■ Task prompt: Copy, from the data below, every line that has "pixels" in it.

■ Provided records:
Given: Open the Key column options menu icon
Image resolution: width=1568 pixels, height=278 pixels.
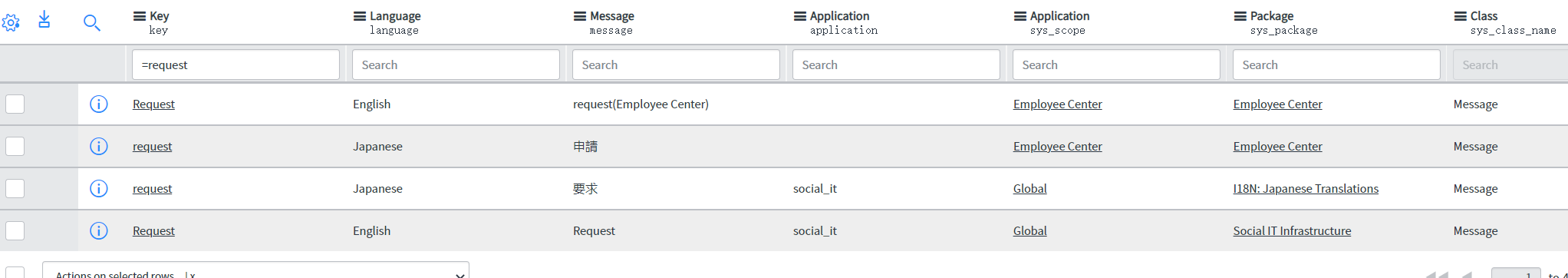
==
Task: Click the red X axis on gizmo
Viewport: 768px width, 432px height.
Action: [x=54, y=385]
==
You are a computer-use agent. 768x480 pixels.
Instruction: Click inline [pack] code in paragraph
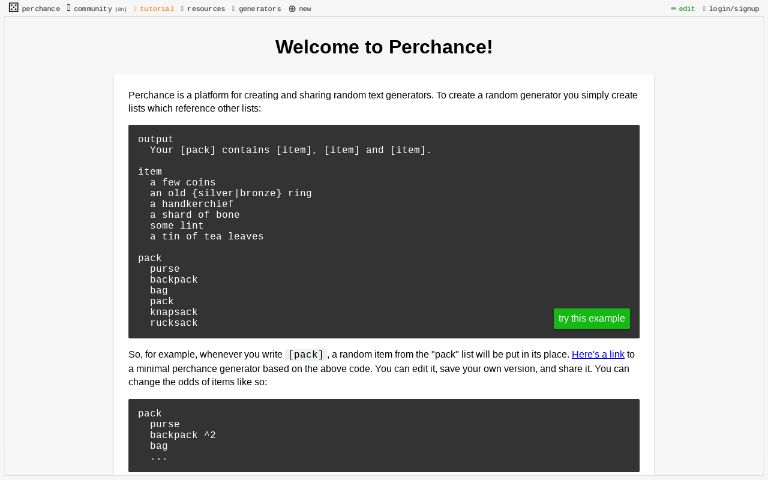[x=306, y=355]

■ Response area:
Image resolution: width=1568 pixels, height=278 pixels.
You are a computer-use agent. 768x480 pixels.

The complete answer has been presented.